For generations, the jazz business has spent a lot of time and money looking for ways to grow the genre’s dedicated but comparatively small audience. Pianist Gerald Clayton has some advice for them: Ain’t nothing to it but to do it.

“That applies to how to approach playing the music, learning how to play the music, and also learning how to listen to it,” the 38-year-old Clayton said in a phone interview Tuesday. “If we just have folks listening to this music over and over and over, I think the process will come pretty naturally and take care of itself, but I think there’s nothing wrong with having a bit of a liaison, a tour guide pointing out some things to listen for.”

On June 1 and 2 that tour departs from Bop Stop sailing under the flag of Piano Cleveland’s Listening Series with Clayton as your guide.

Bells on Sand

He may be only 38, but Clayton knows the territory. The six-time GRAMMY-nominated pianist and composer has built a body of work with artists such as Diana Krall, Roy Hargrove, Charles Lloyd and Ambrose Akinmusire. He also has quietly put together a far-seeing and compelling series of recordings under his own name. The latest of these, “Bells On Sand,” his debut for the legendary Blue Note label, is a quiet stunner.

Clayton knows northeast Ohio, too. With his father, bassist John Clayton, he conducted clinics in 2016 at Tri-C’s DownBeat Jazz Education Days. He returned the next year for an engagement with his trio at Nighttown and in 2018 Tri-C presented Clayton’s Piedmont Blues project. Clayton’s most recent appearance was with John Scofield’s band at the 2019 JazzFest, though a more recent  appearance with the Jazz Gallery All-Stars scheduled for February was snowed out.

With frequent invitations to conduct master classes and in his role as director of the Monterey Jazz Festival’s Next Generation Jazz Orchestra and Clayton is an enthusiastic teacher. “I’ve gotten pretty used to having a conversation about the music and thinking about key messages and values in the music that I think are worth highlighting,” he said.

For the Listening Series, Clayton said, “I’m sort of doing the same thing I always do–maybe slightly altering the language to make sure that I’m connecting with folks who may not actually ever put an instrument in front of themselves.”

In music that can frequently seem complex and forbidding, the notion of how to listen has unusual salience. That’s one reason Piano Cleveland undertook the Listening Series in the first place.

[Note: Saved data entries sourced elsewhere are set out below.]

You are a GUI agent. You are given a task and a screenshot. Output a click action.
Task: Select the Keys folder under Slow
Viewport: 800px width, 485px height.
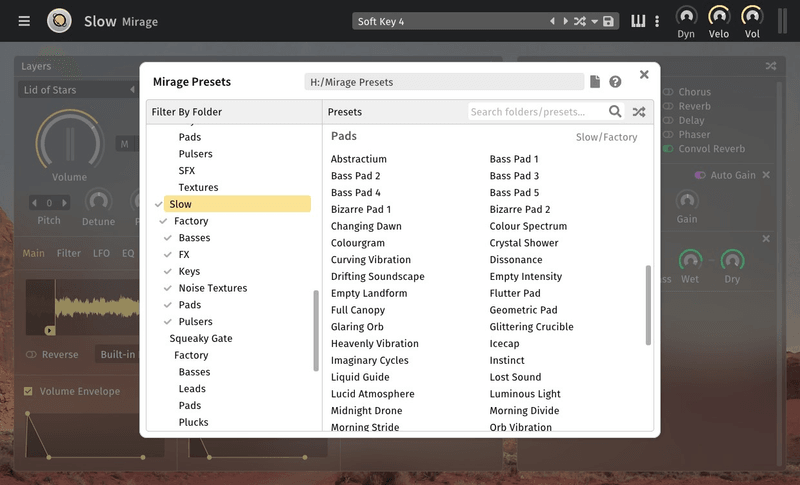click(x=189, y=271)
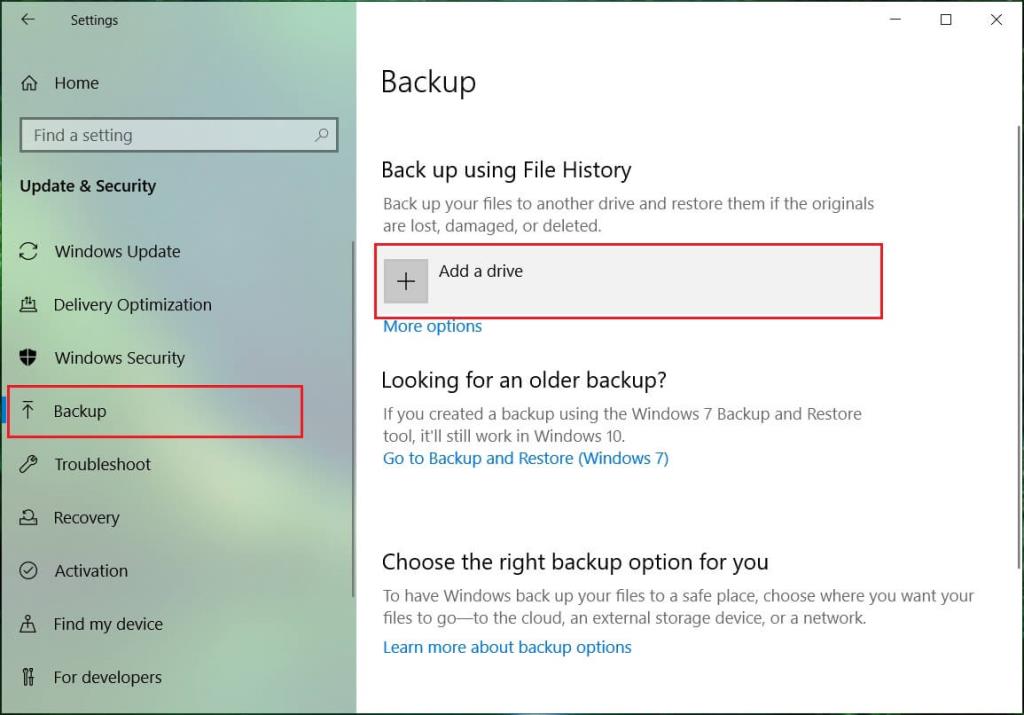The height and width of the screenshot is (715, 1024).
Task: Click the Troubleshoot wrench icon
Action: coord(29,464)
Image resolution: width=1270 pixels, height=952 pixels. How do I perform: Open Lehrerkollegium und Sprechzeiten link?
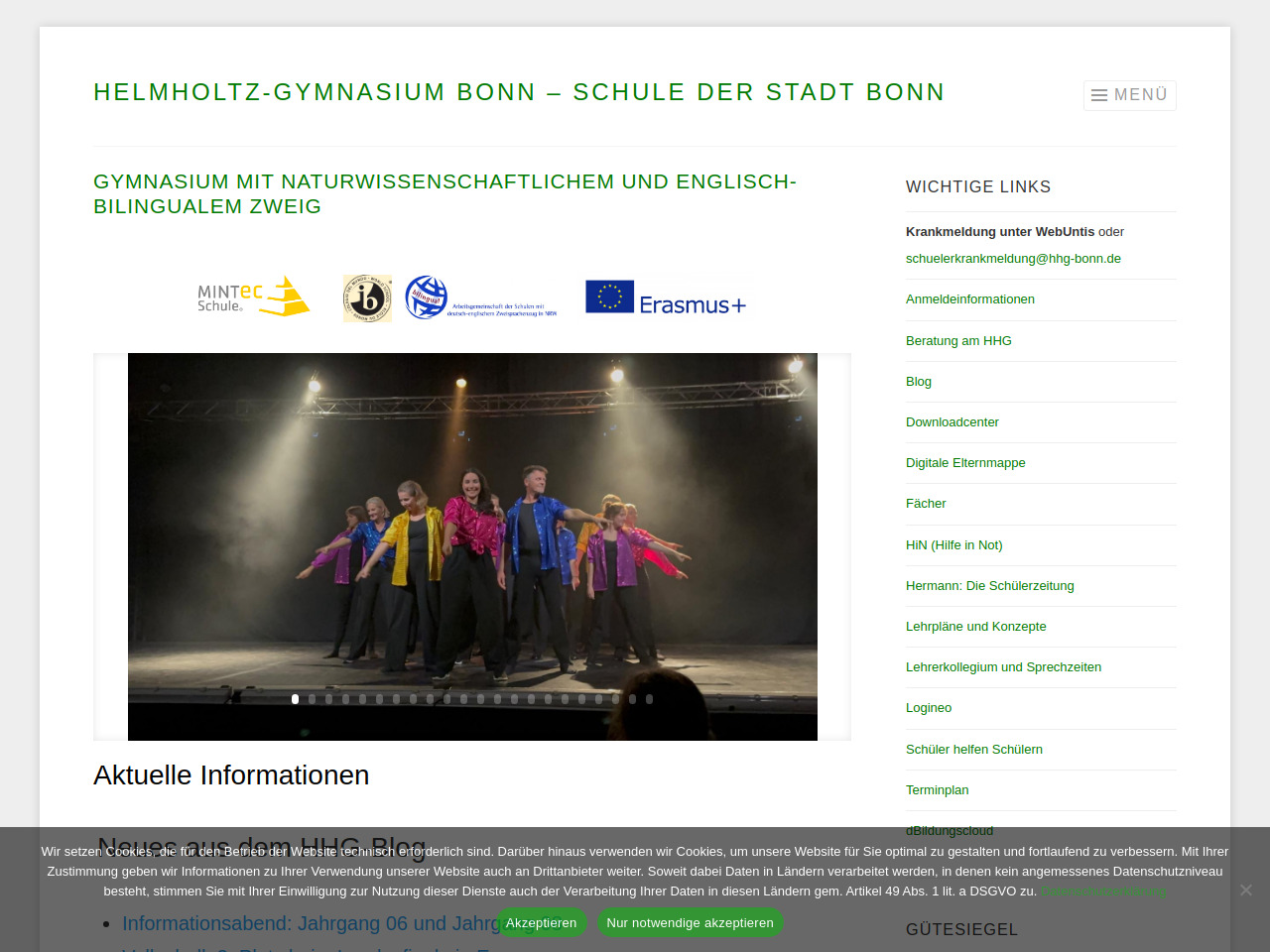tap(1003, 667)
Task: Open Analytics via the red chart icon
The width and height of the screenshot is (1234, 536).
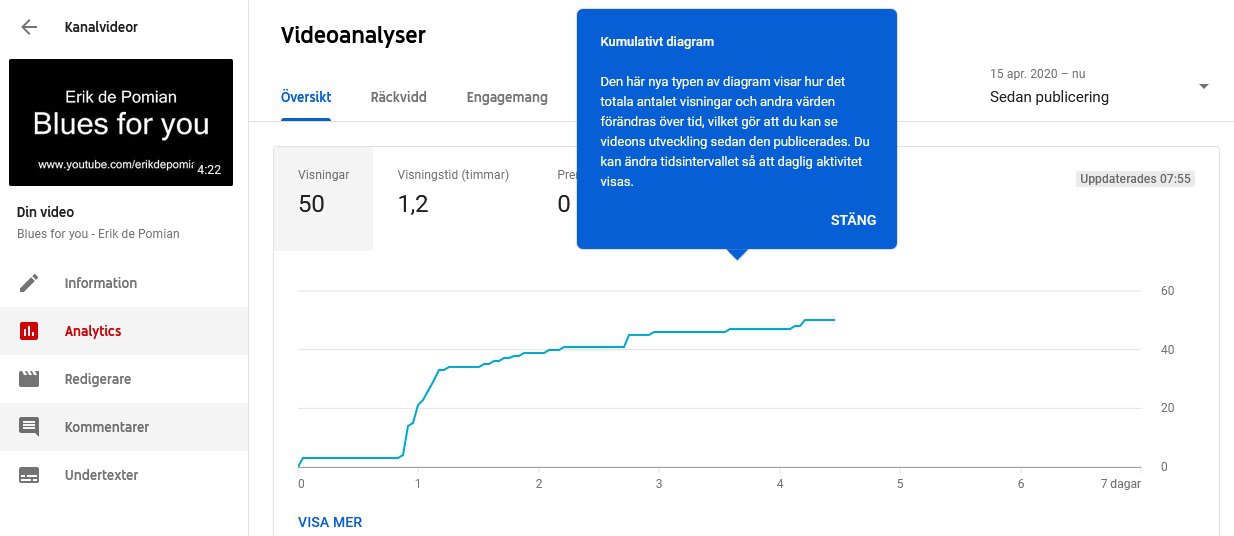Action: click(29, 331)
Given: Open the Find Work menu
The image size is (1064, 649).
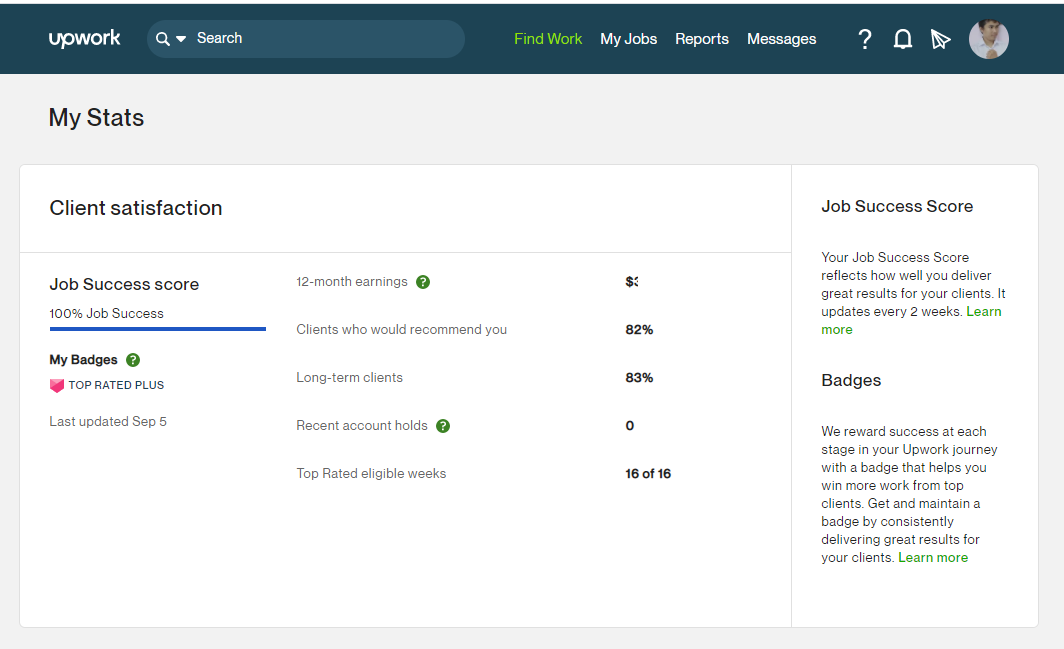Looking at the screenshot, I should pos(548,39).
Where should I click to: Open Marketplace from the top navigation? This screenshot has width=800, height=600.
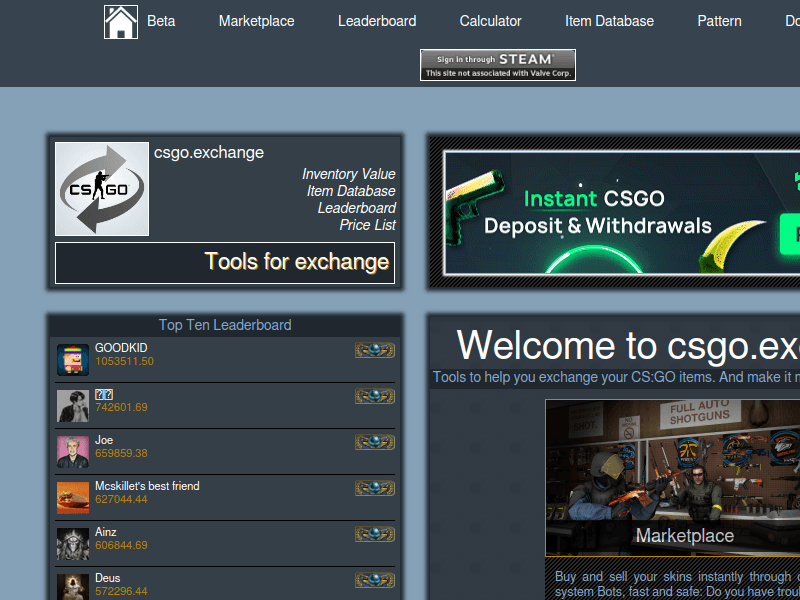[256, 21]
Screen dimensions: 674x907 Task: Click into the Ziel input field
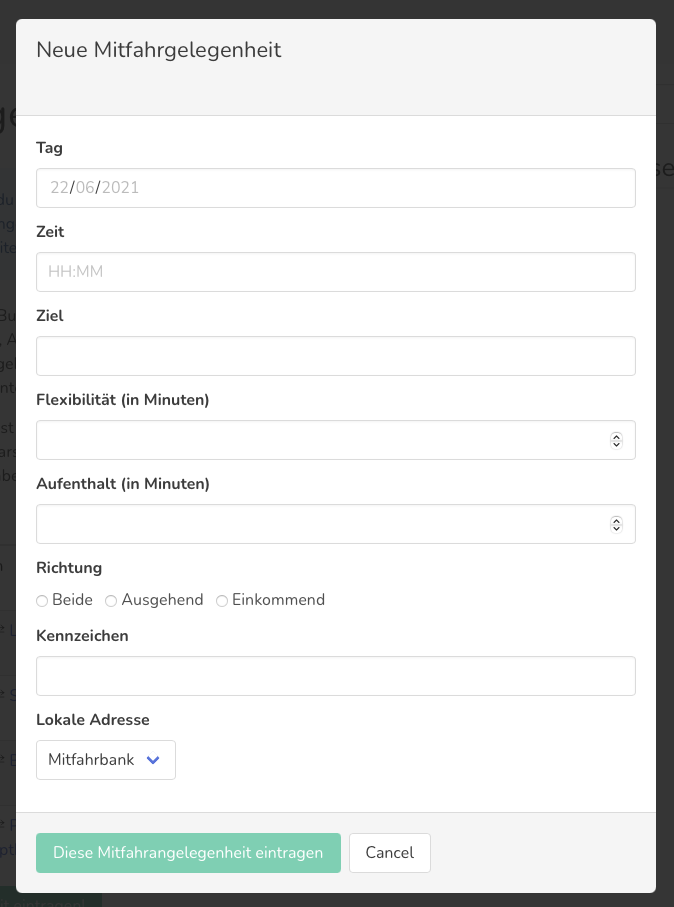point(335,356)
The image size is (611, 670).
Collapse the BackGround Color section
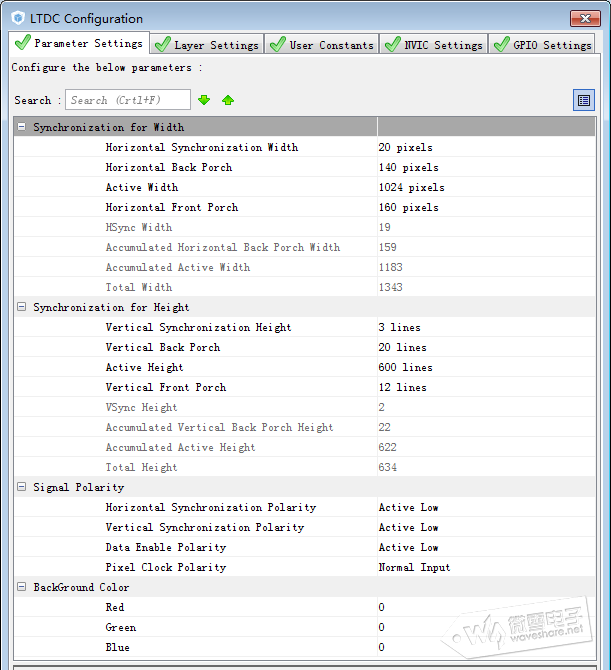tap(21, 587)
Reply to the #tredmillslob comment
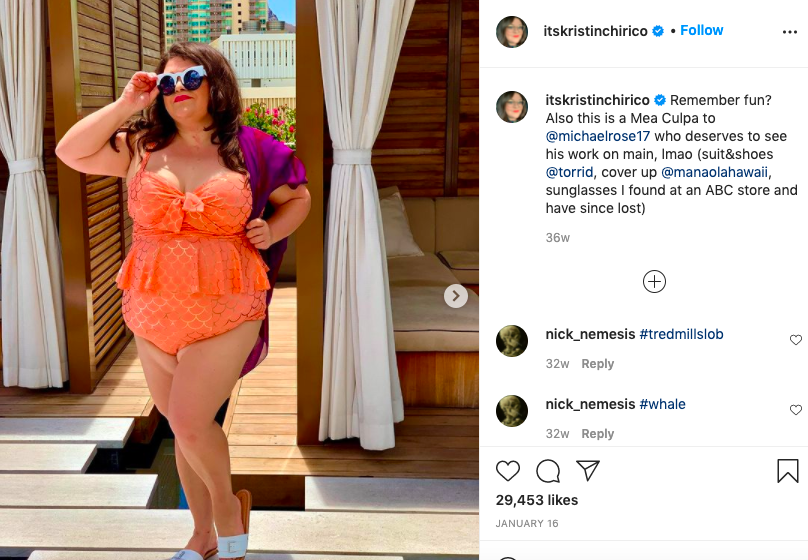Viewport: 808px width, 560px height. [598, 364]
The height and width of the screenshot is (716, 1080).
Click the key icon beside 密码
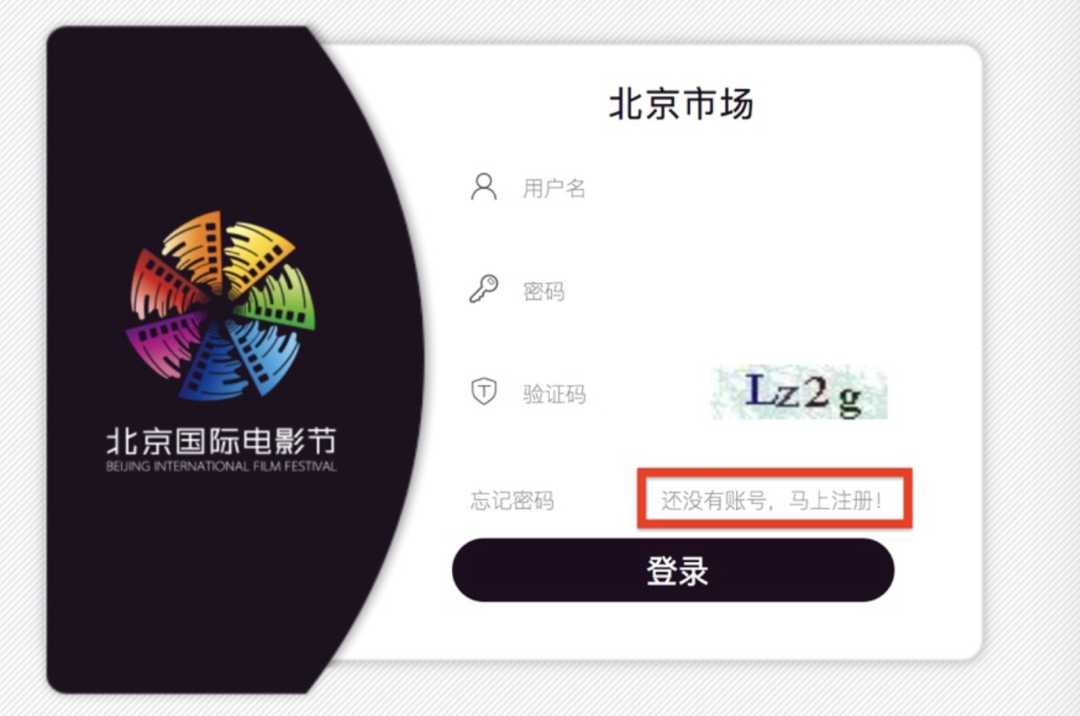click(484, 289)
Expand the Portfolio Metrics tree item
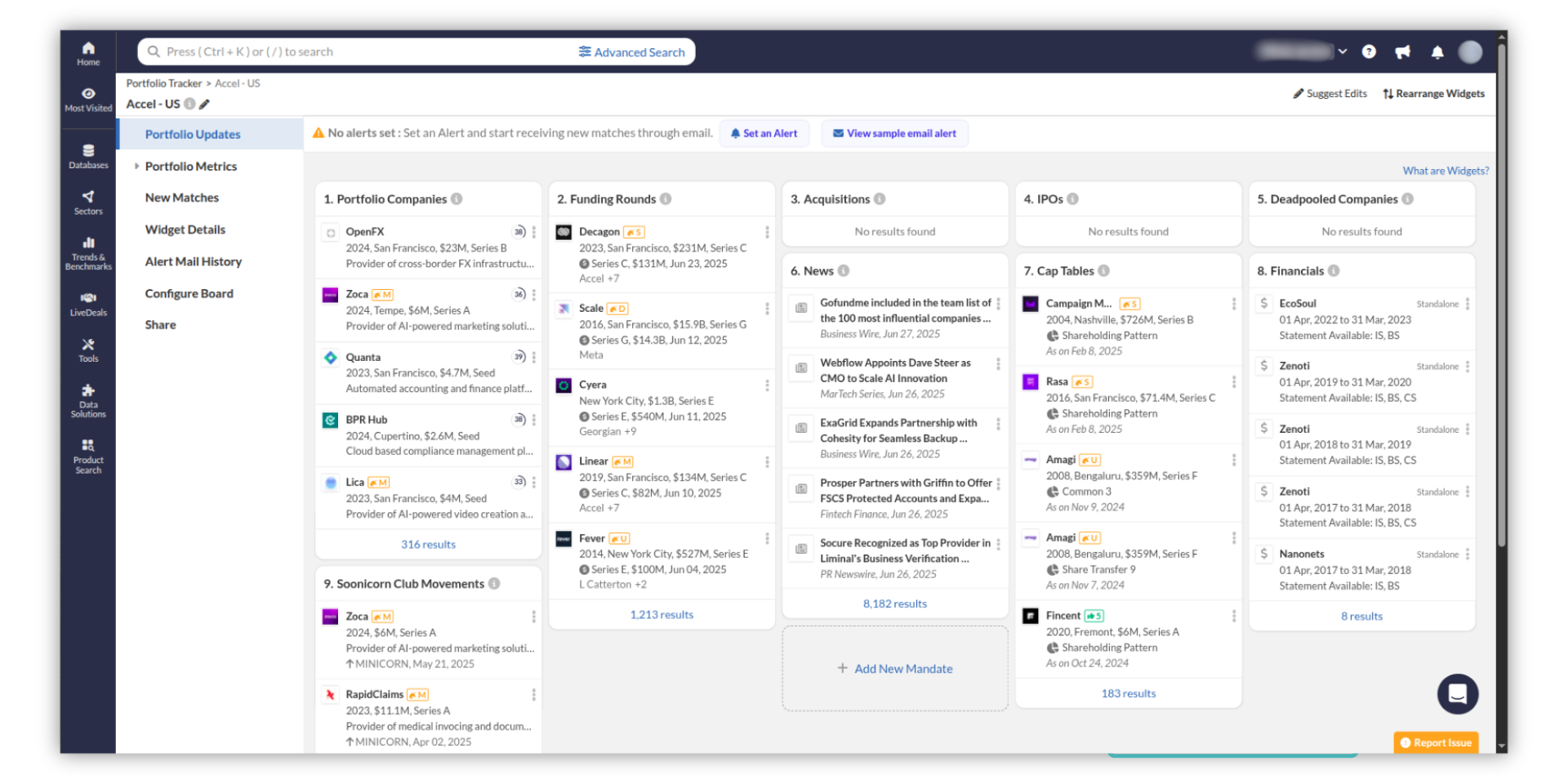Screen dimensions: 1568x784 coord(136,167)
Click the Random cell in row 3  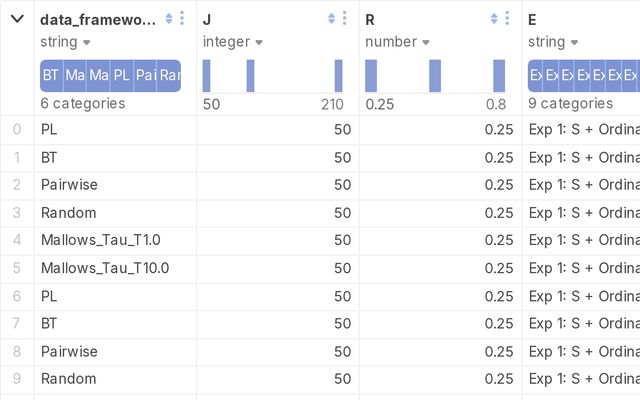(x=69, y=212)
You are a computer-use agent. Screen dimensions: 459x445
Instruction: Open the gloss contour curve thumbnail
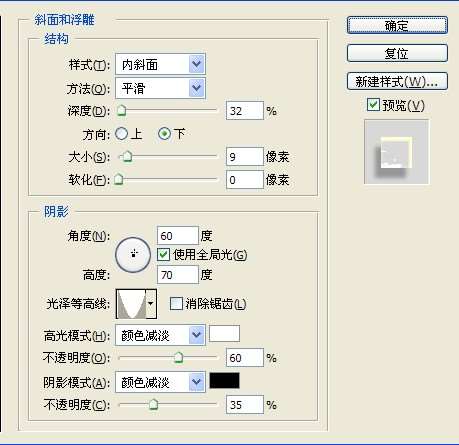(131, 304)
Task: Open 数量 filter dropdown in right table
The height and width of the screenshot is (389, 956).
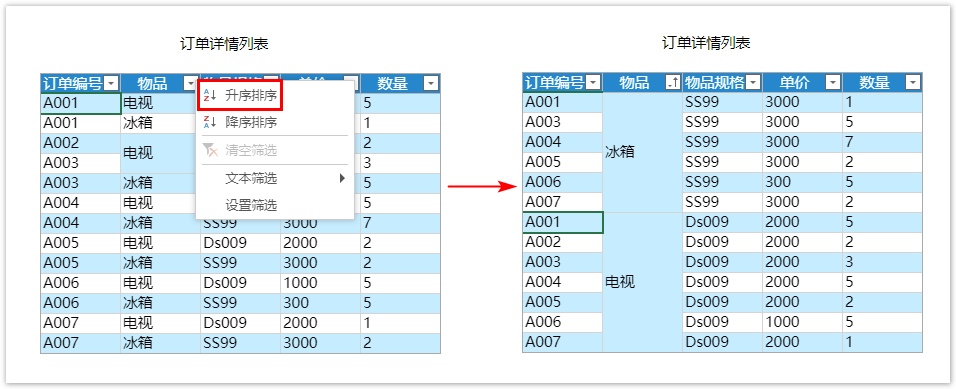Action: pyautogui.click(x=913, y=82)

Jazz fit neatly into the concept. “We wanted some kind of presentation about improvisation for audiences who are more used to classical music to understand that it’s a totally different state of mind to play jazz, or to understand how a jazz player is thinking or how he’s working,” said Yaron Kohlberg, Piano Cleveland’s president and a pianist himself. “Gerald seemed particularly engaging and is wonderful player, a wonderful improviser, and he just seemed like a great fit.”

While his two Conversations on Improvisation will attempt to demystify the improvisor’s process, Clayton has a larger purpose in mind. “I think the issue in regards to Black expression and Black music is really wider than the music. It’s black culture being marginalized throughout history,” he said. “I appreciate that folks are open minded to it and want to figure out a way in, but I don’t know that it needs to be overthought. Let’s start with just exposing the people to the music.”

Ain’t nothing to it.

Conversations on Improvisation with Gerald Clayton June 1 and 2, 7:30 p.m. at Bop Stop at The Music Settlement, 2920 Detroit Ave., Cleveland. Tickets $25 available here. $10 student tickets available at (216) 707-5397.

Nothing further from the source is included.